## RECORDS SHOWN
============

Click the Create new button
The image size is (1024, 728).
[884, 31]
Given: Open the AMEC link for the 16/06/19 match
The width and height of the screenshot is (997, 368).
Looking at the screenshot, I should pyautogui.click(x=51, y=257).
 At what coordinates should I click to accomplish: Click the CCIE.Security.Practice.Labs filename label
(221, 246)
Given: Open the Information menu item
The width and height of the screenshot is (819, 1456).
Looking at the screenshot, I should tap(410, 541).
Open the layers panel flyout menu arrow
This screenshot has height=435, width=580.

============

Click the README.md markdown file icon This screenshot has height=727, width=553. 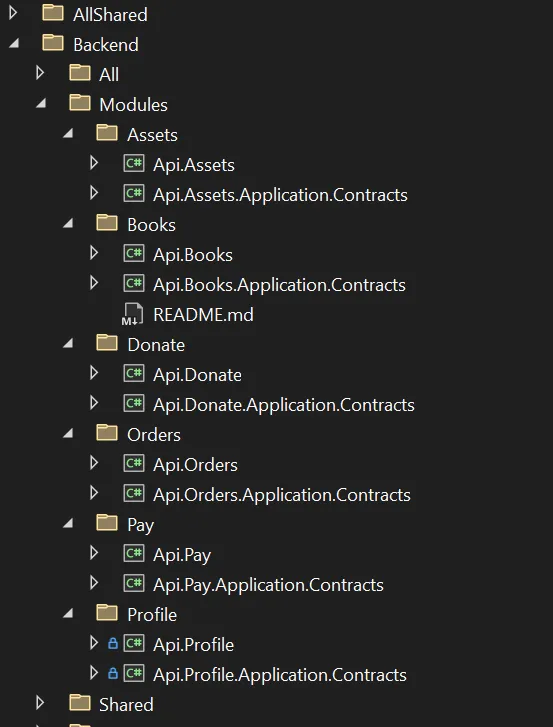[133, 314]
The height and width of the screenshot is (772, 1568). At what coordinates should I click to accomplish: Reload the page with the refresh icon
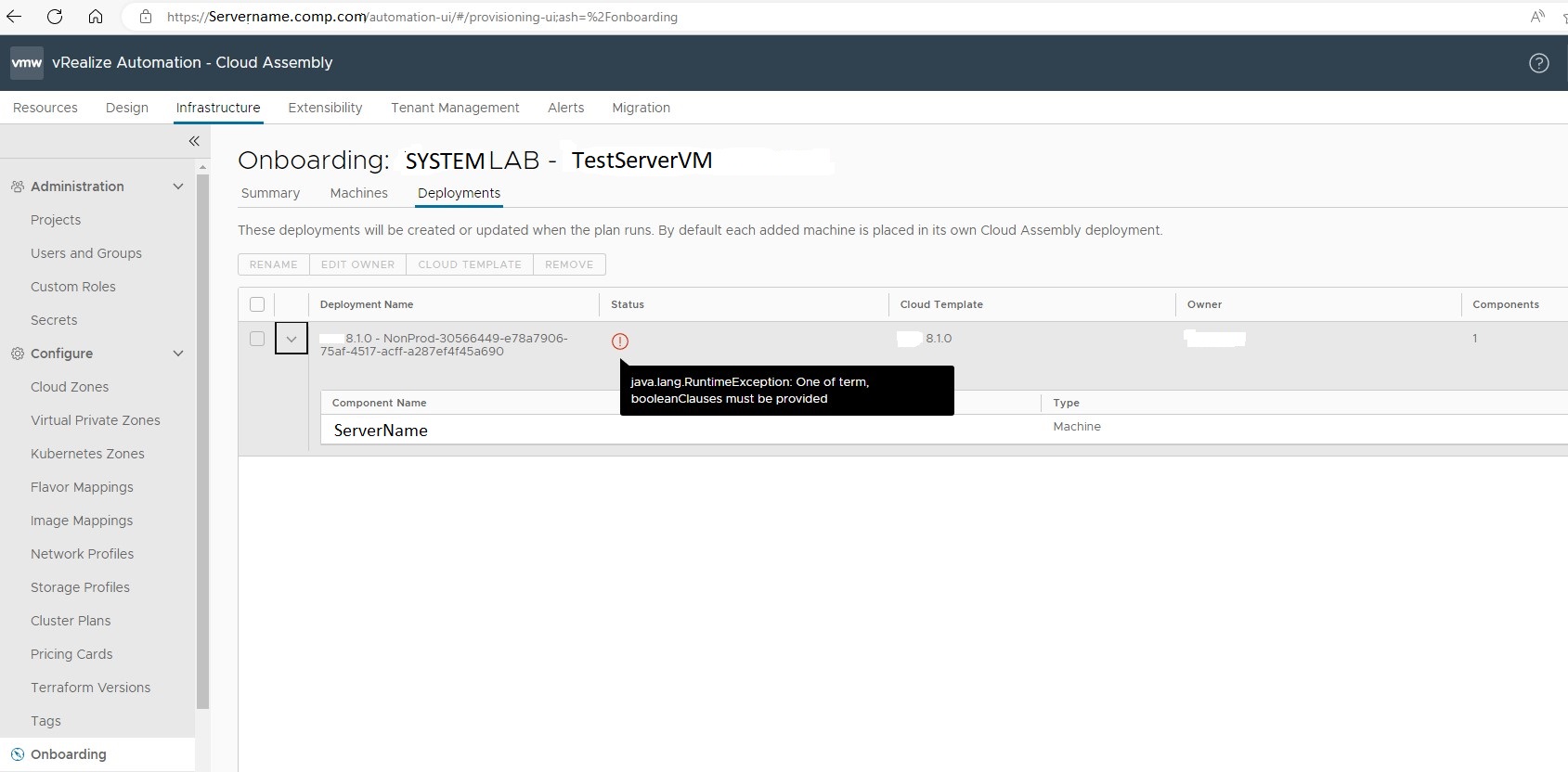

============

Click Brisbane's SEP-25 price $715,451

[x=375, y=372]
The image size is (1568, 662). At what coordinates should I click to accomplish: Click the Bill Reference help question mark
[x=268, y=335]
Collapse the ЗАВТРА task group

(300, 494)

============

## WHAT IS EXPECTED
Only the lines above from the one with "Click the Create new button" up to and including the one with "This screenshot has height=435, width=580." should be repeated, exactly as written.

## RESPONSE AREA
Click the Create new button
The image size is (1024, 728).
[884, 31]
Given: Open the AMEC link for the 16/06/19 match
The width and height of the screenshot is (997, 368).
Looking at the screenshot, I should pyautogui.click(x=51, y=257).
 At what coordinates should I click to accomplish: Click the CCIE.Security.Practice.Labs filename label
(221, 246)
Given: Open the Information menu item
The width and height of the screenshot is (819, 1456).
Looking at the screenshot, I should tap(410, 541).
Open the layers panel flyout menu arrow
This screenshot has height=435, width=580.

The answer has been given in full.